Iterators and ranges
- Maybe
Pattern matching
- Any primitive or enum type can be matched. Structs, therefore also arrays and unions are not possible to match.
- Matching values need to defined compile time
- Whole range of the variable needs to be covered
- default can be set if preferred.
- just creates a jump table (array of function pointers) size of the type, initializes everything to default function pointer, and sets specified cases to right indexes.
- i would not suggest trying to match u64's, since that results you running out of memory, you end up with usize*2^64 array of function pointers.
- enums preferred for these. Makes the code also more readable.
- enums can only be matched with variant, not with value.
Error handling
Should be as errors-as-value. No try catches here.

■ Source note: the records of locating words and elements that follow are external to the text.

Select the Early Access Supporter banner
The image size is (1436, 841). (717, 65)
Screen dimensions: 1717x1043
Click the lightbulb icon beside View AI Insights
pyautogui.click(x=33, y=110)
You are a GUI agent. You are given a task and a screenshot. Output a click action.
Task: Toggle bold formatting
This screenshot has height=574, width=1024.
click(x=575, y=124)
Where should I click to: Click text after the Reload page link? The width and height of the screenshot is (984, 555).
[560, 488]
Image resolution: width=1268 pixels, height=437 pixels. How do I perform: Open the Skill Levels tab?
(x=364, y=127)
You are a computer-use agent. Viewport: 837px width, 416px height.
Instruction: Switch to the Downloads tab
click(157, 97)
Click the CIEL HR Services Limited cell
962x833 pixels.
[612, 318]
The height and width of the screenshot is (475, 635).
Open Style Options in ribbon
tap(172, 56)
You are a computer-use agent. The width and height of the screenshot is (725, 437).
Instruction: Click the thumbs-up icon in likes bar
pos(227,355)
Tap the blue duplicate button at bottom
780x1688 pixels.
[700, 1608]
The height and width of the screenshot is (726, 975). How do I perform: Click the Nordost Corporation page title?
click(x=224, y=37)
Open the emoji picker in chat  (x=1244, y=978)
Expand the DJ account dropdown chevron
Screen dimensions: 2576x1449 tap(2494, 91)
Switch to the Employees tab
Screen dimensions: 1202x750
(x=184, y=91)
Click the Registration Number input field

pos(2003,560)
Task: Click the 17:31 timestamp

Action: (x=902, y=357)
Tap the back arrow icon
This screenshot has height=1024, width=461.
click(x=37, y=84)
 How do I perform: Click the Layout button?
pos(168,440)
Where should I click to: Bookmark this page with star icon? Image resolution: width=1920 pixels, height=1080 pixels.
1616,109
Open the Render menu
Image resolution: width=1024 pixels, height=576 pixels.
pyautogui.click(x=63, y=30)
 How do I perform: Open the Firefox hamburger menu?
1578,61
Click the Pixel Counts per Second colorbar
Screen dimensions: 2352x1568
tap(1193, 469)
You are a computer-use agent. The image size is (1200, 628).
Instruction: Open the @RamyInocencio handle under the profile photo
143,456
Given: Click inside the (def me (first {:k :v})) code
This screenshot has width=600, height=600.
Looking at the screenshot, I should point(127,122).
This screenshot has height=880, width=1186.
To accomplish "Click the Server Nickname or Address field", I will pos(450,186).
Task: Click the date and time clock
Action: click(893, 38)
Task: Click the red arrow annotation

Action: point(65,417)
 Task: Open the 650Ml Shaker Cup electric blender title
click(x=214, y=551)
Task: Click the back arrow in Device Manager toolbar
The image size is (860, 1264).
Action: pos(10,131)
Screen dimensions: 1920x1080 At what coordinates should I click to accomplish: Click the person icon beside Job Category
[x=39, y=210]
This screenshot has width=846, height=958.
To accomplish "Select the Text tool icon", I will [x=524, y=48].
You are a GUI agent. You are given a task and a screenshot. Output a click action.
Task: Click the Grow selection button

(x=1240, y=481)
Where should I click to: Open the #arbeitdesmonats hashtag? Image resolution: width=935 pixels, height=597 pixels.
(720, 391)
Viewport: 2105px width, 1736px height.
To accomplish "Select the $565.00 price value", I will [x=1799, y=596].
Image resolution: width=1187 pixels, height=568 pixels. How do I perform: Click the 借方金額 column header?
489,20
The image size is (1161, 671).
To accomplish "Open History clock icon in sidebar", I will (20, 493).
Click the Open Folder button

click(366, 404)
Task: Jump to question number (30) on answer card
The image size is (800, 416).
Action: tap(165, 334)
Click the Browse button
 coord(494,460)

I like rust-like option / error types
Memory management
- This is not exactly a language problem. We can do whatever we want.
- If someone want's garbage collector, then implement allocator with carbage collection.
- We mostly want stack allocators for small thing and arena allocators for big things. We should implement what most of the people would be using.
- C++ Smart pointers are great! We should have some mechanism for calling destructors when leaving scope.